Scientists study samples of amphibians and reptiles collected from the Himalaya to gather information of the evolutionary prosses among the species within the region.
The Himalayan region is among the highest mountains in the world, however questions regarding the exact timing of their uplift and origins of their biodiversity are still in debate. Generally, there are two hypotheses about the uplift process of the Himalayas. The "Stepwise Hypothesis" states that the Himalaya rose slowly from 1000-2500 metres during 56 to 23 million years ago, before an additional rapid uplift to 4000 metres during 23 to 19 million years ago, and a final rise to the current average elevations – approximately 5000 metres – at around 15 million years ago. Recent hydrological and thermal evidence supported that this region was probably not elevated to current elevation till mid-Pliocene – the Late Orogeny Hypothesis.
Time-based records of biological processes can provide information about montane histories and environmental changes. Various hypotheses about Himalayan origins can be tested using phylogenetic information and estimates of the timing of biological speciation events. To address the question about the timing of the Himalaya uplift, a team of researchers carried out field work across the Himalayas to collect samples of amphibians and reptiles. The Himalayan region encompasses multiple countries, accessing each area proved to be challenging. Sampling across the entire region is difficult, thus inhibiting integrative studies of the origin of the Himalayan biota.
Combining 14 time-calibrated phylogenies of Himalayan-associated amphibian and reptile families involving 85 genera and 1628 species, the team estimated times of divergence among 183 species that occur in the Himalaya. 230 biogeographic events were identified to be related to the Himalayan species. The dynamics of in-situ diversification and dispersal rates remained essentially parallel across the Cenozoic. Both the in-situ diversification rate, as well as the dispersal rate into the Himalaya, fit the Stepwise Hypothesis for the origin of this mountain range. In contrast, the research team’s estimates of origination and peak diversification are not consistent with the late-uplift hypothesis.
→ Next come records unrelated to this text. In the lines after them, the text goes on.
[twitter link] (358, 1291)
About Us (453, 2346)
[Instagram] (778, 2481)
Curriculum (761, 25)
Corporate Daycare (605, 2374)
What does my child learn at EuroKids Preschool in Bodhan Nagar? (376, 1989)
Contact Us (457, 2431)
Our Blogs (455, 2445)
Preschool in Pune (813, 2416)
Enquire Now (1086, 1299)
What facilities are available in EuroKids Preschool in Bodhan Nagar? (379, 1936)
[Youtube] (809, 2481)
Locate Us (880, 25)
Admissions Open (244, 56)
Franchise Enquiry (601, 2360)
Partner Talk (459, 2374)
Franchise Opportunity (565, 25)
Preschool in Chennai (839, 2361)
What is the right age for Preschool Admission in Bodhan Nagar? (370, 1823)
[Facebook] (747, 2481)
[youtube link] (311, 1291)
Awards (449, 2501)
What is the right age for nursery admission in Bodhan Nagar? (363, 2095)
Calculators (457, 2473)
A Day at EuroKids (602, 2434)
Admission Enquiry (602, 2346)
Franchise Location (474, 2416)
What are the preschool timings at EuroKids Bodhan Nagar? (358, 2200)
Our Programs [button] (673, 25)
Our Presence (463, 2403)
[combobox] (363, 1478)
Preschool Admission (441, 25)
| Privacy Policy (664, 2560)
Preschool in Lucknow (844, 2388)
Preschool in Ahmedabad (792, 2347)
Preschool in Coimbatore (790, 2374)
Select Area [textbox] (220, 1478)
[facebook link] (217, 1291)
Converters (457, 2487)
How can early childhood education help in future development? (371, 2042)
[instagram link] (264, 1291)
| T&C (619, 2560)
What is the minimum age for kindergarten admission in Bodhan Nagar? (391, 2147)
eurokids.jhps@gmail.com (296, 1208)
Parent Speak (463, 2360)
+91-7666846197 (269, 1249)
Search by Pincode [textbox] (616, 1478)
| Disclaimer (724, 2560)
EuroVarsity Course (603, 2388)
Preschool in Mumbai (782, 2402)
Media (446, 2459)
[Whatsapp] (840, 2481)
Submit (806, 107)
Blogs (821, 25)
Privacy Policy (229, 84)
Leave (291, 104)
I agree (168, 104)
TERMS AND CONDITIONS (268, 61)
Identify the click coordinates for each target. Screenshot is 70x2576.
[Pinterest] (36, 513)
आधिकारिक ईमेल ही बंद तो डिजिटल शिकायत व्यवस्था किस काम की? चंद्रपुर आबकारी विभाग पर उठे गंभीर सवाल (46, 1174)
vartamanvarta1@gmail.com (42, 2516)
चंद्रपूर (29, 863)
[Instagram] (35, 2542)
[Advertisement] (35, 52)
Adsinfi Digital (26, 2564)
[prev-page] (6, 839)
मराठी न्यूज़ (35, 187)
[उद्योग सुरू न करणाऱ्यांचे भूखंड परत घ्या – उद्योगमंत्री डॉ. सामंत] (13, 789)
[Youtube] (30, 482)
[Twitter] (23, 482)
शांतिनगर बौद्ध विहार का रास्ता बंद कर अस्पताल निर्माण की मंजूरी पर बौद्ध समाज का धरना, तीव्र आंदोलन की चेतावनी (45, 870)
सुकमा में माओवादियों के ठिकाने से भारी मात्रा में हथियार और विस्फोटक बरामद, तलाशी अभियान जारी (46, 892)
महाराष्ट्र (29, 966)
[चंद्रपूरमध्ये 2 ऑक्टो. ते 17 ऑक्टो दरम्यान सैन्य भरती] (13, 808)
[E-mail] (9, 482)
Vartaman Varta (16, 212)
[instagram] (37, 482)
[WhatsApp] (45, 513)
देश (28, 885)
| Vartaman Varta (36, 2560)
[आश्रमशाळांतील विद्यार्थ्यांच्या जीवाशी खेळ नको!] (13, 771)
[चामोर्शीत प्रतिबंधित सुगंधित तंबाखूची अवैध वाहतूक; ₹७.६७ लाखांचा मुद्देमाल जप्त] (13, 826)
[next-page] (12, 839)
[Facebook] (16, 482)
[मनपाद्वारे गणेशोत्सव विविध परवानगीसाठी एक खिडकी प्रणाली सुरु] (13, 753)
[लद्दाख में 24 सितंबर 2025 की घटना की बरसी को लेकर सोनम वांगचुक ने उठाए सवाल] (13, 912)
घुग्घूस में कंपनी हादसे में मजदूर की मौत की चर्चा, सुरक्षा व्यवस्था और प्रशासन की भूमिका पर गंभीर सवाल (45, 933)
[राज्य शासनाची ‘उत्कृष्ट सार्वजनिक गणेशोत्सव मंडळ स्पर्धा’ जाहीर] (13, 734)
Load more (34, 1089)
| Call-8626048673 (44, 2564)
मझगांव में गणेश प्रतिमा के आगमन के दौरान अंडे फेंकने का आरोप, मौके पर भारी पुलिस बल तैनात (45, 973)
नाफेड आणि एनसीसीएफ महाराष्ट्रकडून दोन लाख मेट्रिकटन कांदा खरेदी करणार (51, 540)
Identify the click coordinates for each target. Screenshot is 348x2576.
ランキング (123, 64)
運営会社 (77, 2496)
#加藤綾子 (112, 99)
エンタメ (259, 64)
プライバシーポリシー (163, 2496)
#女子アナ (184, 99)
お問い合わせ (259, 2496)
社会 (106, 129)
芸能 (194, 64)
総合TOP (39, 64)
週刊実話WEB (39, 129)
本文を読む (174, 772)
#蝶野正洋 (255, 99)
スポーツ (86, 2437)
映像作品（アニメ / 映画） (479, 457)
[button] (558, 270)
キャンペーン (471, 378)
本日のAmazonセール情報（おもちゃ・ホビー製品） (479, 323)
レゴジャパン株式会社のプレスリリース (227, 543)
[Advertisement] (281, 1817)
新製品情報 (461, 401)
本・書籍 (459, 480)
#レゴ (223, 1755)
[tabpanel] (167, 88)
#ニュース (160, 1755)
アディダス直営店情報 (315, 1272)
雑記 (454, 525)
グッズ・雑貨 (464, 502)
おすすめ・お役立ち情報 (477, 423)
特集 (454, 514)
The rapid Himalayan uplift and associated intensified South Asia Monsoon not only promoted a pulse of uplift-driven in situ diversification, but also affected the rates of biotic interchange. Biotic interchange was restricted by the lack of a moist environment that is required by many reptiles and amphibians. In contrast, an expanded tropical forest belt is thought to have persisted between the Himalaya and Southeast Asia since the middle Miocene, which likely accounts for the high dispersal rates between these two regions.
The research team highlighted that this work has important implications about the assembly process of Himalayan herpetofauna and its conservation. Their analyses demonstrated a deep-rooted origin of Himalayan herpetofauna originating in the Palaeocene, but with rapid diversification in the Miocene.